• _Saved data entries_

__________

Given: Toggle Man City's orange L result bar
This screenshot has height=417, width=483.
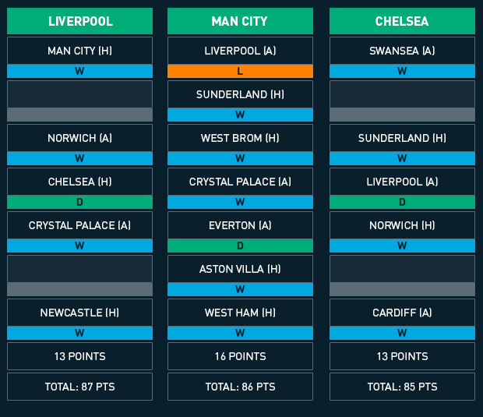Looking at the screenshot, I should pyautogui.click(x=240, y=71).
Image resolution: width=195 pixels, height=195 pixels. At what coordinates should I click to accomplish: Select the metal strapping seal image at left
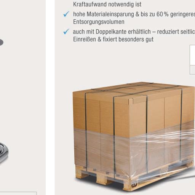pyautogui.click(x=4, y=153)
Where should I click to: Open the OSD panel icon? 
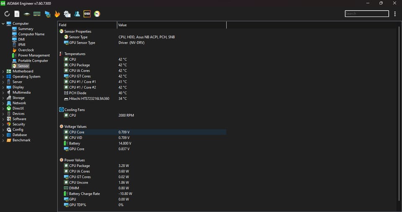click(87, 14)
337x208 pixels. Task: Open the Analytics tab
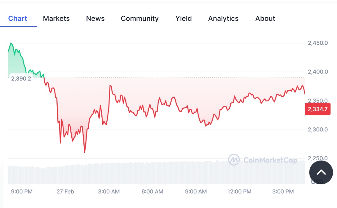coord(223,19)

__________

• _Prompt_
Write out the records word for word. Pictures stay out.

• _Result for this exercise_
Given: Toggle Man City's orange L result bar
This screenshot has height=417, width=483.
Looking at the screenshot, I should pyautogui.click(x=240, y=71).
Image resolution: width=195 pixels, height=195 pixels. At what coordinates should I click to accomplish: Select the metal strapping seal image at left
pyautogui.click(x=4, y=153)
Where should I click to: Open the OSD panel icon? 
click(87, 14)
337x208 pixels. Task: Open the Analytics tab
coord(223,19)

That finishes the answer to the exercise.